### Work request
For this exercise, retype the lines from the one that holds "Where should I click to: Click the Debunkers" through the one that holds "The image size is (868, 642)." in the records below, both included, exactly and without pictures.

### Source information
§ §
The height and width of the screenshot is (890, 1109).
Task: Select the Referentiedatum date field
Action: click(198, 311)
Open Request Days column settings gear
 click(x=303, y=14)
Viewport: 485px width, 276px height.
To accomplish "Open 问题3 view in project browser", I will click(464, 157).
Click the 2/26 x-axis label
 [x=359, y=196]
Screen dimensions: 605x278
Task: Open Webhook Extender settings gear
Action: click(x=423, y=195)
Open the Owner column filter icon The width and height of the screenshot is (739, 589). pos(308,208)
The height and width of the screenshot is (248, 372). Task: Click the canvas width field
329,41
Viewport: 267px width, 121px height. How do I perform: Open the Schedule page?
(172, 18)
§ §
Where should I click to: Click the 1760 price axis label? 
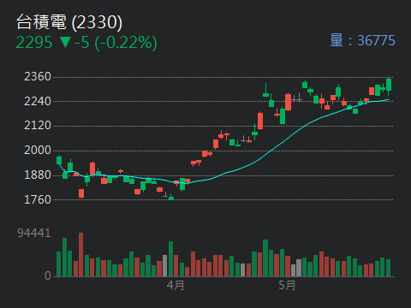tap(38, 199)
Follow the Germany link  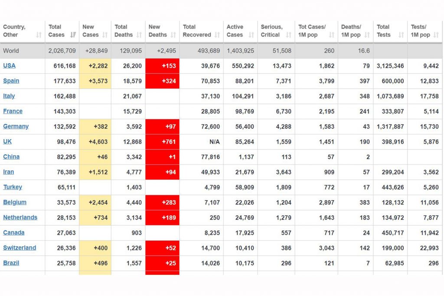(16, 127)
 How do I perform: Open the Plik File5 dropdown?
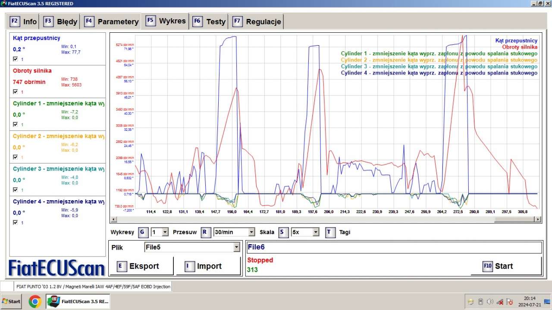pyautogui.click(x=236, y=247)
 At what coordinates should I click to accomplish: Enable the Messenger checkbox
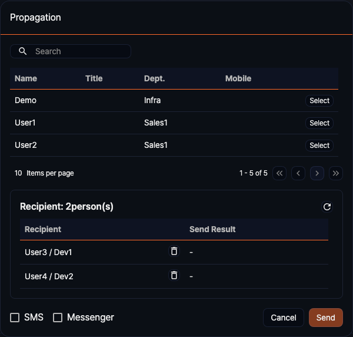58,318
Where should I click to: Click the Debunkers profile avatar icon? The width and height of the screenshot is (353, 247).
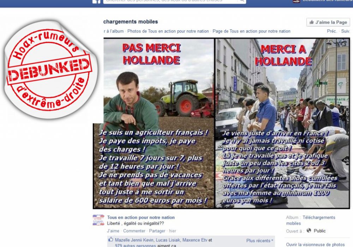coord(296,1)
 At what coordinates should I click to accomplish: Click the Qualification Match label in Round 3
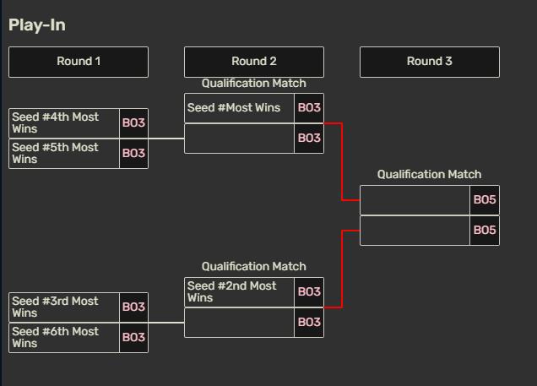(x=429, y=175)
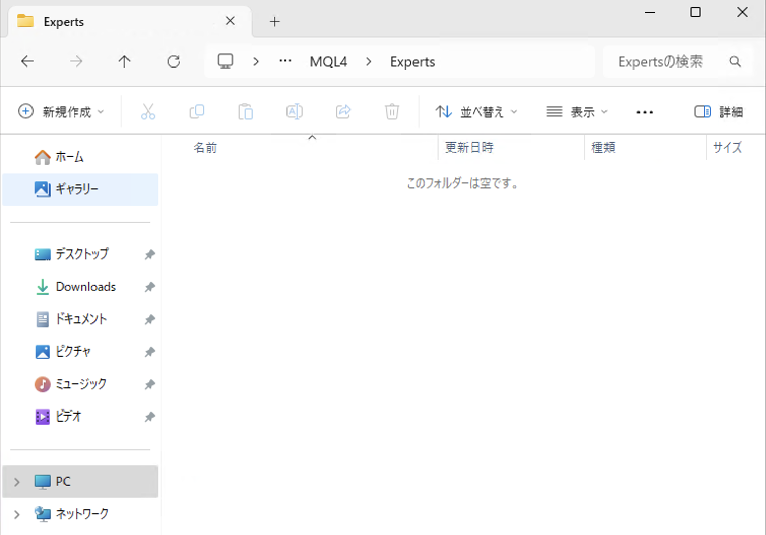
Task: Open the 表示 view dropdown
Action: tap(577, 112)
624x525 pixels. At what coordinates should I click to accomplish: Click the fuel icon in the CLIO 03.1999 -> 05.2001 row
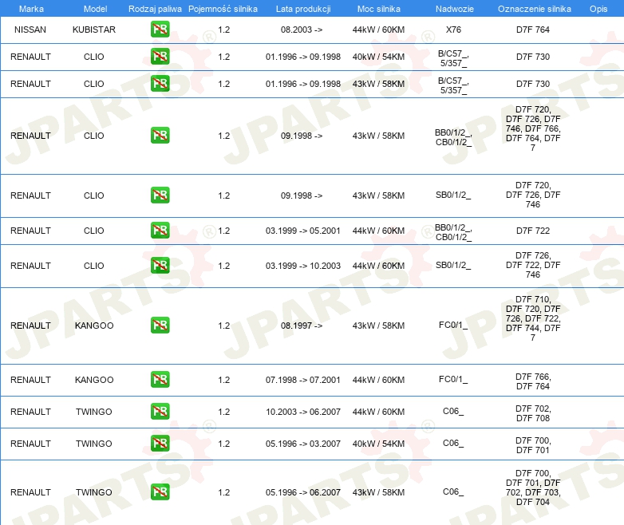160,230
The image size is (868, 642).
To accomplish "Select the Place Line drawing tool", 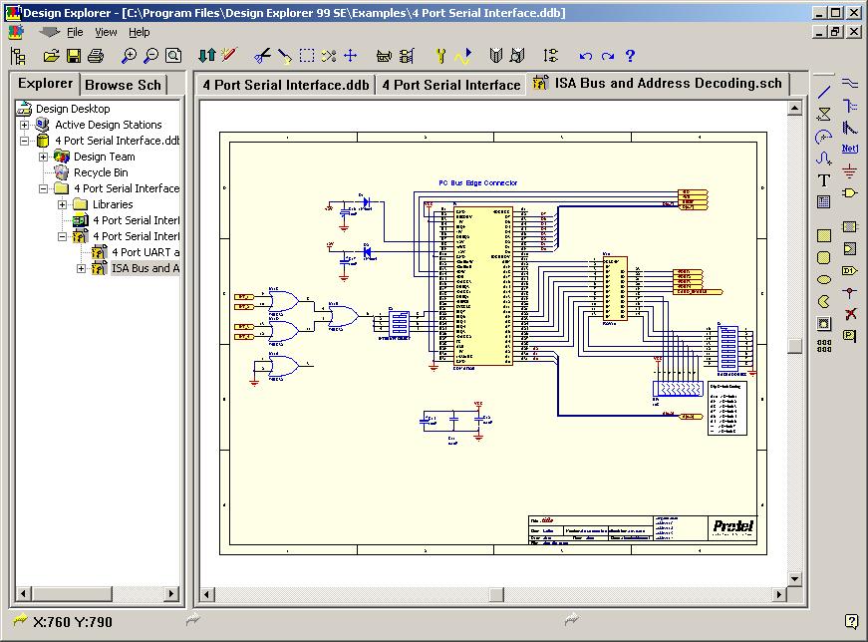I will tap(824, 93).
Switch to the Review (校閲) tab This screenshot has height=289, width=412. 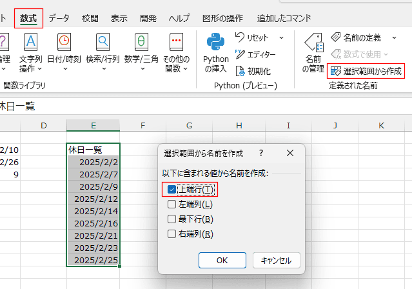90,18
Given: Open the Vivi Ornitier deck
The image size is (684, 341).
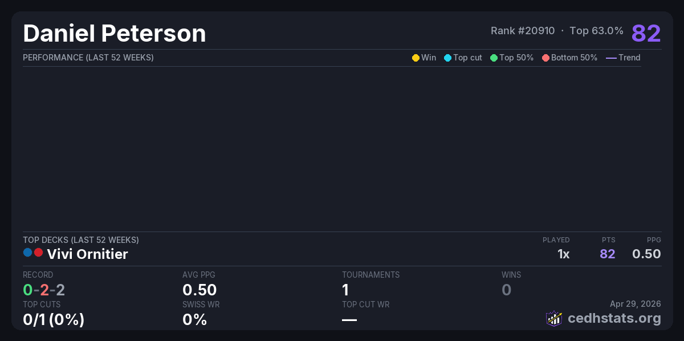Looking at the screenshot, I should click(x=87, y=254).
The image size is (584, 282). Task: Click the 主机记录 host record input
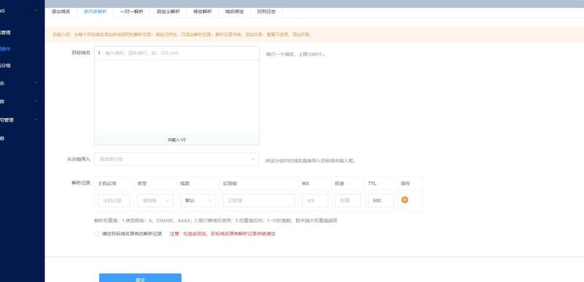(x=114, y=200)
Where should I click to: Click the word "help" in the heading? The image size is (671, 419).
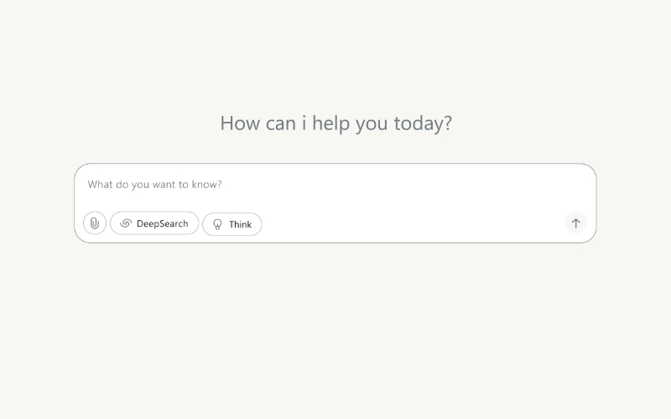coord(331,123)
§ §
### Written response
Where should I click to: Click the Debunkers profile avatar icon? The width and height of the screenshot is (353, 247).
coord(296,1)
 At what coordinates should I click to accomplish: Click the Qualification Match label in Round 3
(x=429, y=175)
Task: Open the 表示 view dropdown
Action: tap(577, 112)
624x525 pixels. At what coordinates should I click to accomplish: Click the fuel icon in the CLIO 03.1999 -> 05.2001 row
160,230
The image size is (868, 642).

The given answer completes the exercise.